Nasi kandar tantalises taste buds with mix of curries, dishes
IT WON’T be wrong to say that Malaysians cannot resist the allure of nasi kandar.
The dish, which has its origins in Penang among the Indian Muslim community, is beloved by people of all races nationwide.
Everyone seems to have their favourite spot to indulge in a nasi kandar meal.
It is common to see customers making a beeline to nasi kandar restaurants during lunch and dinner, waiting patiently for up to an hour to get their fix.
But a nasi kandar meal does not come cheap, with prices ranging from RM9 to over RM40 per plate, depending on the dishes picked.
The meal typically consists of rice with vegetables, choice of protein and a mix of curries in a single serving.
The plate can get fancier and more expensive with seafood selections like squid, prawn and fish.

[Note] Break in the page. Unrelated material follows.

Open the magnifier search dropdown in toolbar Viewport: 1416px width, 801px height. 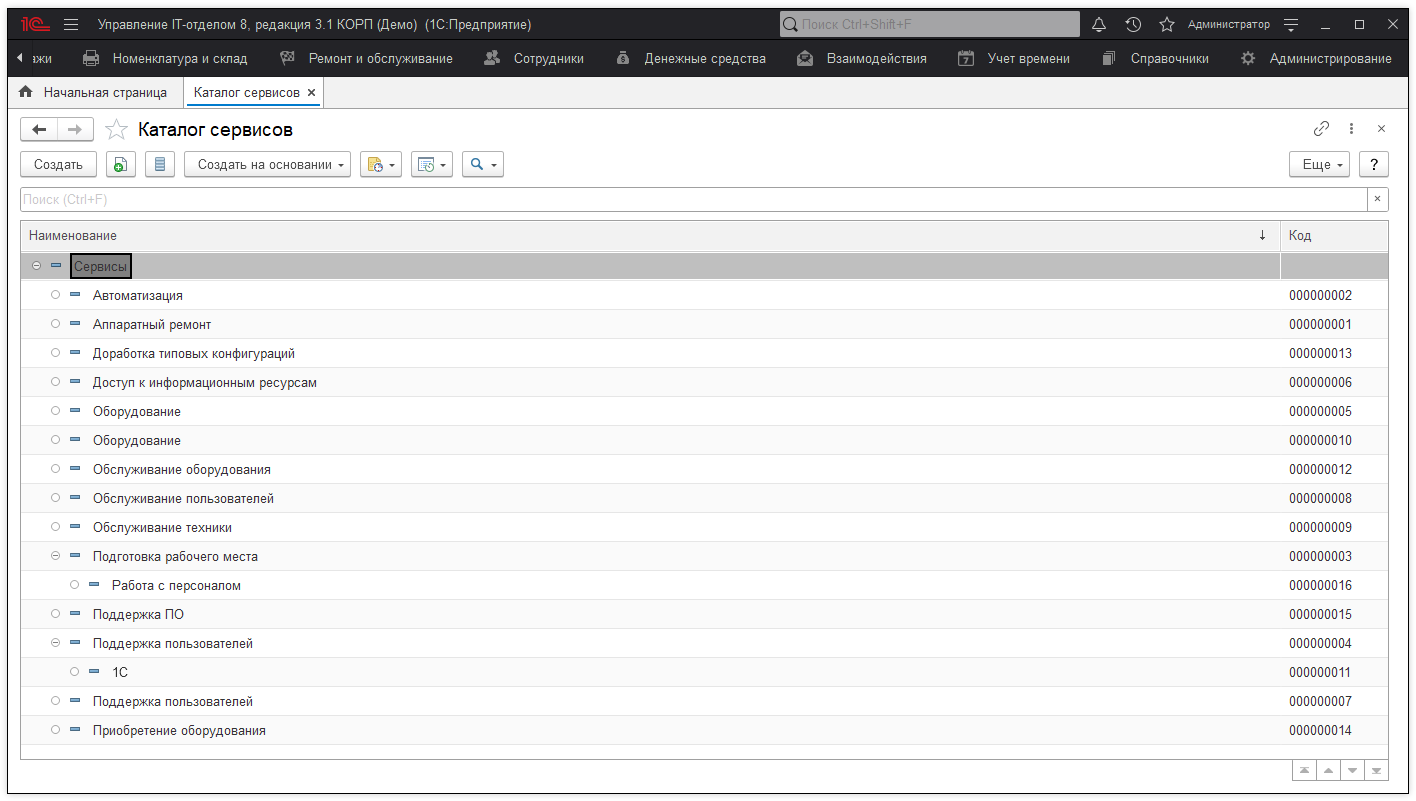482,165
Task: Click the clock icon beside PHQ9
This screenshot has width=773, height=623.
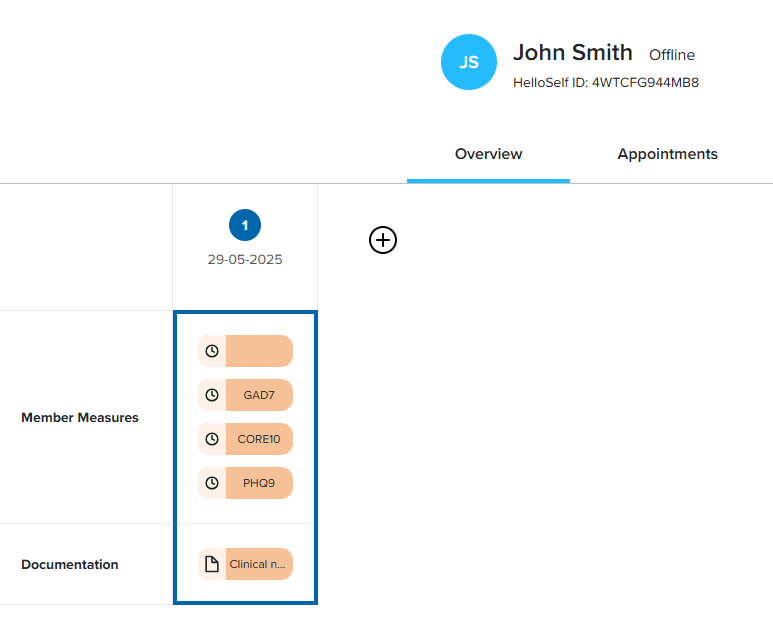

It may look like any other rice meal, but the highlight is “kuah campur”, which translates to mixed gravy.
Some nasi kandar lovers would request for “kuah banjir”, which translates to flooded with gravy.
The assortment of curries in the mix include beef, mutton, chicken and fish cooked in different styles, including masak hitam, rose, honey and kurma.
An experienced vendor like Mamu Ghani Mohd Basheer, owner of Nasi Kandar Gani Maju in Bukit Jalil, Kuala Lumpur, would know the right mix of curries to serve, according to customers’ taste buds, from spicy to sweet.